I'm a long time investor in both SSYS and DDD/TDSC. One thing puzzles me and I was wondering if anyone has any ideas. It seems odd to me that consumable revs are not growing at a faster rate than they are. My assumption is that when users first get their systems, they are tentative in their usage until they get more comfortable with the new technology. It seems to me that after a while as they get more comfortable and find new ways to utilize the technology that their consumables usage would ramp up pretty considerably. Combine this with a trend towards larger build platforms and manufacturing as well as just prototyping and it seems that the consumables revenue growth rate should be higher than it is. I realize that new systems are probably accompanied by initial stocking orders for consumables and that new users may waste material in their first few weeks of operation but it still seems to me that a system in place for a year would be using two or three times the consumables when compared to a recently placed system. I welcome any serious thoughts and comments. - Thanks
Although Stratasys went public in the mid 90's and 3D Concepts has been around since the 1980's, 3D printing as a manufacturing and hobbyist tool is still in its infancy. The early Hewlett Packard printers- including printer ink- were extremely expensive, and this didn't change until they became adopted by the masses and prices dropped dramatically.
Many businesses, like architecture firms and automobile manufacturers are now using 3D printers, but they're printing one prototype at a time as need be and watching their expenses, as resins, plastics and metal costs ad up.
As 3D printers become more widely used, and and numbers of people using them increase exponentially, economies of scale will kick in, prices will drop, and residual income from consumables will increase dramatically.
A large, seasoned installed base of printers should generate a rather predictable, steady run-rate of consumables use. The growth comes largely from new machines placed. So in a healthy market, one should expect the growth rate of consumables to approximate the growth rate of new systems placed. So 30% growth seems right. Plus, you have to remember that the MakerBot folks have not disclosed their consumable economics, therefore you can surmise that their gross margins are much lower than SSYS and Object consumables.

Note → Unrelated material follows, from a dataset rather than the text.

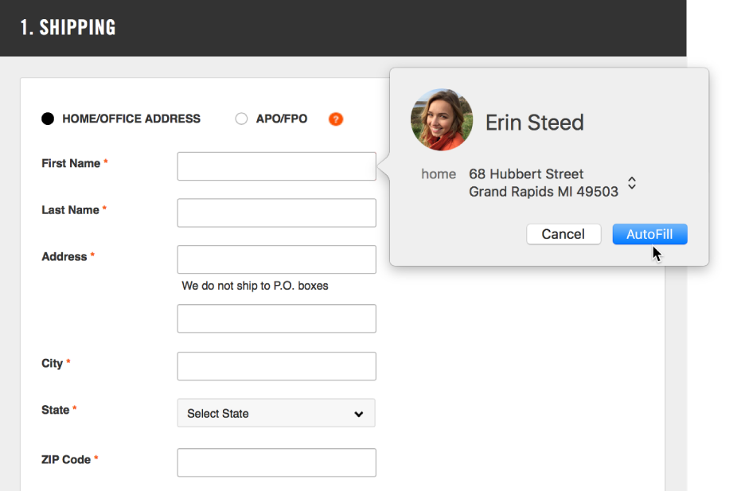Select the APO/FPO radio button

pos(241,118)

could you shoot the consumable figures you have at us? It is something worth watching. Paper printers are now given away while the Cartridges are where the money is. Wonder if that is the, way out in the future, model for 3d as well.
Let's not start giving them away just yet. Thanks to both for your replies. I'm looking for at least a few good years of making high margins from consumables before they start getting commoditized. Even then newer and or specialized materials should be ab;e to continue to command higher margins. Stay tuned.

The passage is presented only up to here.